● **Data**:

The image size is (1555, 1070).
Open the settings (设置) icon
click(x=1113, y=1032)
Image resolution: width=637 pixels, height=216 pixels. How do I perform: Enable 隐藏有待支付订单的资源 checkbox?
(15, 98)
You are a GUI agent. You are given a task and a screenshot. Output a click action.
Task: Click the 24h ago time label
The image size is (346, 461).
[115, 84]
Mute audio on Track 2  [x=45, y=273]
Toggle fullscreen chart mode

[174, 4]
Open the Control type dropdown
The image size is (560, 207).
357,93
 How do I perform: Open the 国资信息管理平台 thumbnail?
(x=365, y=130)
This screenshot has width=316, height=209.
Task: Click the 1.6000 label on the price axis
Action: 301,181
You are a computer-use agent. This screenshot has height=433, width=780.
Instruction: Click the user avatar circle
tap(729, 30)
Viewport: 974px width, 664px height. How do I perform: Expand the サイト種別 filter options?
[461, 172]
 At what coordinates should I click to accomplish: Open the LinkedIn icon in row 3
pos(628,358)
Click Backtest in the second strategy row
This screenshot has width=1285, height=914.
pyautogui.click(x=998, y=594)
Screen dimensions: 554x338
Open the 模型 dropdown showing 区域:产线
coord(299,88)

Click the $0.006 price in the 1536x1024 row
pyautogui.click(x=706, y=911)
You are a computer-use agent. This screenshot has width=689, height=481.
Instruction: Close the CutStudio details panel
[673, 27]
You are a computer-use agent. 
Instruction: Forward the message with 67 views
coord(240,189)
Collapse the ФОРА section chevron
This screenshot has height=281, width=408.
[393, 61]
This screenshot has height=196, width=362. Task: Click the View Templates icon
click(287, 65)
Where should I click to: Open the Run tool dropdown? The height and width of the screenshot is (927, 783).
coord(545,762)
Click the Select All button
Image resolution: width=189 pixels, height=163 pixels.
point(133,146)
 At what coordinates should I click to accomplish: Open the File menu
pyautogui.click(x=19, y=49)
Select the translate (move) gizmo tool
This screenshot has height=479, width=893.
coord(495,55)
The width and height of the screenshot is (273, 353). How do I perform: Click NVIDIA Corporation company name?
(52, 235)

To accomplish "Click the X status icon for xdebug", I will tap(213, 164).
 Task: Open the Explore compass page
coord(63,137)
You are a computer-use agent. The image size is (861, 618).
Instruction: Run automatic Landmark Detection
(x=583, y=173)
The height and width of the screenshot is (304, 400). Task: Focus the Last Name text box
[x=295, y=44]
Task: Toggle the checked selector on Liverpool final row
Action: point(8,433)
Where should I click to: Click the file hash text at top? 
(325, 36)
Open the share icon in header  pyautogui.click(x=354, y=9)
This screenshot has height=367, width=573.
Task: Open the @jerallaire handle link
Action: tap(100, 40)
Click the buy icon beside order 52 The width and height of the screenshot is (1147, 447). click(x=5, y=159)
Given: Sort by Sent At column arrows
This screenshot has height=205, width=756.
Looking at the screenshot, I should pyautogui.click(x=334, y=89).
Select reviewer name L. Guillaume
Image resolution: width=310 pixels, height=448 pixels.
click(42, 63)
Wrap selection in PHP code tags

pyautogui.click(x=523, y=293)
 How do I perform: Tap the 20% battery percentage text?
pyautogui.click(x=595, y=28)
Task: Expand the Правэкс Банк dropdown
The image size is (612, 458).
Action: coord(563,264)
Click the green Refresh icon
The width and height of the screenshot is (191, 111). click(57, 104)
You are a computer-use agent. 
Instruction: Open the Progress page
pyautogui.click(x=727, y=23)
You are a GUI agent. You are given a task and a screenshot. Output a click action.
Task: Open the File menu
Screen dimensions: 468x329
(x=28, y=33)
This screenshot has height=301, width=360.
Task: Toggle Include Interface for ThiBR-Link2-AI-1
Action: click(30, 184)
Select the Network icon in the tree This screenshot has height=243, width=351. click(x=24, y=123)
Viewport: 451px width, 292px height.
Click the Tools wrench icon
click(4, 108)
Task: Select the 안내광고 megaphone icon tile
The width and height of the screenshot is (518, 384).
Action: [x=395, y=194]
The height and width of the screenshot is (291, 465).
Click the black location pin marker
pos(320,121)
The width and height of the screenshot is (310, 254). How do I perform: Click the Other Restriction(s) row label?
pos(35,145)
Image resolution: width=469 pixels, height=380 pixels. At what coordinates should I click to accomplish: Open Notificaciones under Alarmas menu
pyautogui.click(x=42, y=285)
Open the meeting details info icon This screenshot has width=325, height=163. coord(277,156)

● **Brief**:
Whenever the word "agent" shows up in a line above, copy that line.

● **Answer to the problem**:
You are a GUI agent. You are given a task and a screenshot. Output a click action.
You are a computer-use agent. This screenshot has height=433, width=780.
You are a computer-use agent. This screenshot has width=689, height=481.
You are a computer-use agent. 
You are a computer-use agent. The image size is (861, 618).
You are a computer-use agent. 
You are a GUI agent. You are given a task and a screenshot. Output a click action.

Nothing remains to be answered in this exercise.